## [Text block]
4 min to read
A possible Solution
What the Great Indian Slowdown needs!
I probably would’ve become a pessimistic bear in the typical reader’s eyes, and I can’t help it. Trust me, I’m still as optimistic as I can be, but, one can’t be optimistic when a doctor mistreats the patient repeatedly, and the patient has nowhere else to go.
The problem at hand, The great Indian Slowdown, is based on lax demand for consumer and durable goods. The crazy fix applied now, is to make companies borrow more, as it is believed that if manufacturing and service industries borrow more, they produce more and they sell more. This has been put in effect in two steps : Reduce corporate taxes, which can improve profits of companies. Reduce interest rates, making loans cheaper. (At least for now) When the crisis is at the demand side, no amount of sops given to the supply side is going to force people into buying or spending.
The government is set to lose INR 2.04 lakh crores with the reduced corporate tax, and if it works to reverse the slowdown, it’s worth it. But, as you know, it can’t.
So, with 2.04 lakh crores what can they do?
For starters, Petrol and diesel can get a reduction in the duty, making petrol available at INR 52-55 per litre (I’m not kidding here, the centre earned 2.5 lakh crores out of excise on petrol and diesel last year alone; and yes, we’re not counting state VAT. Excise is at INR 20 per litre on petrol (the regular one, for the branded ones, it’s a rupee and a half higher), and INR 16 on diesel)
So, what would happen if these cuts are given to people?

## [Listed records]

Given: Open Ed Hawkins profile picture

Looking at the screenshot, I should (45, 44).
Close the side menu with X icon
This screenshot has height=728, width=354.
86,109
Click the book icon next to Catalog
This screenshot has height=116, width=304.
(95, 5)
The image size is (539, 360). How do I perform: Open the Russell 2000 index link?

## [Required action]
According to the article on the Great Indian Slowdown, how much is the government set to lose with the reduced corporate tax? The entries are separate material, unrelated to the article on the Great Indian Slowdown.

## [Exercise output]
INR 2.04 lakh crores.